* **Problem requirements**:
Continue the forum thread about feeling better with thyroid levels on the high side, starting after its last sentence.

* **Text passage**:
===

# I feel better higher than normal



## mysh3ll3 (Aug 1, 2013)

I’ve been diagnosed with Graves for 14 months now taking 10 – 20mg of Methimazole depending on my levels. I am now taking 20mg daily for the past 3 weeks because my T4 was 8.8 (normal 4.4). I am on a roller coaster flipping hyper to hypo and back again. I am going to see if my eyes can handle RAI today mainly because my doctor says it’s time to talk about ‘options’ since we haven’t been able to stabilize over the past year. I am not sure what to do. I feel better high. I can think, I can work out, I can see without issues. I can lead a fulfilling life as a mother, wife and manager. I know my doc says I can die early from this disease, but honestly, being hypo, I feel dead. What is wrong with being a little on the high side if I feel better? Why not base my levels on how I feel as opposed to a number?


----------



## Andros (Aug 26, 2009)

mysh3ll3 said:


> I've been diagnosed with Graves for 14 months now taking 10 - 20mg of Methimazole depending on my levels. I am now taking 20mg daily for the past 3 weeks because my T4 was 8.8 (normal 4.4). I am on a roller coaster flipping hyper to hypo and back again. I am going to see if my eyes can handle RAI today mainly because my doctor says it's time to talk about 'options' since we haven't been able to stabilize over the past year. I am not sure what to do. I feel better high. I can think, I can work out, I can see without issues. I can lead a fulfilling life as a mother, wife and manager. I know my doc says I can die early from this disease, but honestly, being hypo, I feel dead. What is wrong with being a little on the high side if I feel better? Why not base my levels on how I feel as opposed to a number?












There is no reason to remain hypo. Your doctor will put you on thyroxine replacement.

Your doctor no doubt has pointed out to you that anti-thyroid drugs are hard on the liver and that a perpetual state of hyper can and does cause permanent damage to the eyes, heart and all other bodily organs.

===

* **Information provided**:
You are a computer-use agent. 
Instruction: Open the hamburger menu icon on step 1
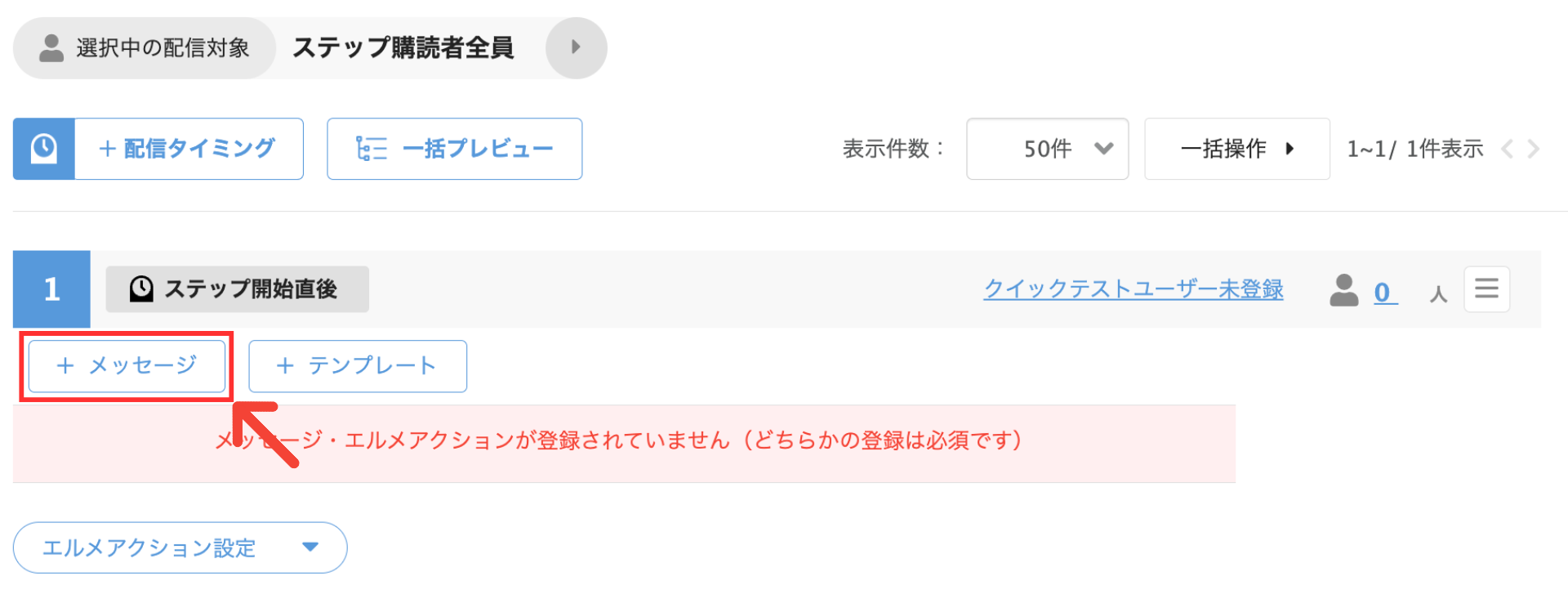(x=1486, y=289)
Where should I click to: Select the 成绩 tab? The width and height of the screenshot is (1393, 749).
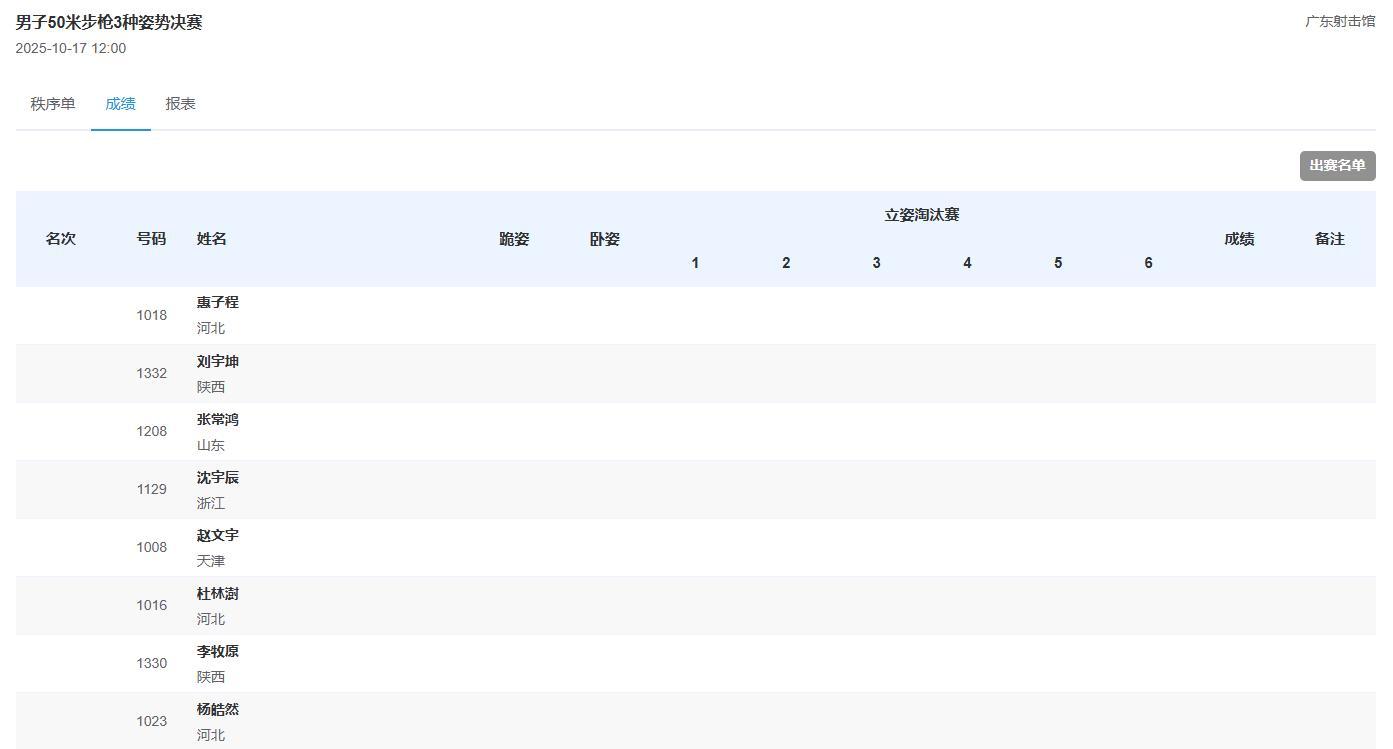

===

* **Result of the task**:
However, it is your body and your choice. We will be here for you no matter what choice you make.

You will meet many here who have Graves' myself included. I almost died from a thyroid storm. Others will comment as well.

Glad you are here; it's a good place!


----------



## jsgarden1 (Aug 29, 2009)

Hi mysh  I was hyper/Graves for about 4 years. I had a TT in April this year. I have felt sluggish since it. I'm on 137 Levothyroxine. I have bloodwork coming up Saturday and an Endo appt. on Aug. 13th. I'm holding out hope that my TSH has gone down some, but I don't think it has. It was 3.72 on the last bloodwork. I felt so much more energized with an under 1 TSH. I don't want the heart palpitations back, just my energy. My Free T-4 was at 0.95 (0.58-1.64), so if this new bloodwork still shows that low, I'm going to ask for something...Cytomel I believe? I also want to see if my Vit. D as improved, it was 15 (30-100) on the last bloodwork. I have TED too....aren't we with Graves just so special? I had the TT rather than the RAI because of my eyes. I know how you feel and where you are coming from. I hope you find some relief soon.


----------



## webster2 (May 19, 2011)

I really think you have to look at the serious implications that being hyper can cause. Bones, heart and eyes are just a few of the things that can be damaged. I also feel there is a good point where you can feel well and be conscientious of long term health.

My endo feels I had Graves for 20 years undiagnosed. I have osteoporosis. It took awhile after the last thyroid surgery but I feel great. Feeling great now, without a thyroid, is a bit of a balancing act but feeling great is worth it.

Andros mentioned a thyroid storm. I had one and would not wish it on anyone. I wish you all the best.


----------



## StormFinch (Nov 16, 2012)

You don't have to be hypo, you just have to find the right doctor.

I too had undiagnosed Graves for a very long time. Thanks to years of the wrong thyroid tests I developed osteoporosis which was diagnosed at the age of 42. I'm 46 now and nowhere near menopause yet, which makes me afraid of what the future might hold for my bones.

Since having my thyroidectomy in December, I found a decent doctor who prescribes my replacements based on my Free T4 and Free T3, and finally feel normal for the first time in years.

If you're flipping between hyper and hypo on Methimazole then either your doctor doesn't know how to dose properly or you have something else going on besides just Graves. If doctor is recommending RAI while you have eye involvement then he is doing you a disservice. RAI will actually make your eyes worse, although evidence suggests that a round of prednisone before and after the procedure may prevent that.

There are ways to balance everything out, you just have to learn everything you can and become your own advocate. Sometimes I wish some of these doctors could walk in our shoes for a month or two.


----------



## mysh3ll3 (Aug 1, 2013)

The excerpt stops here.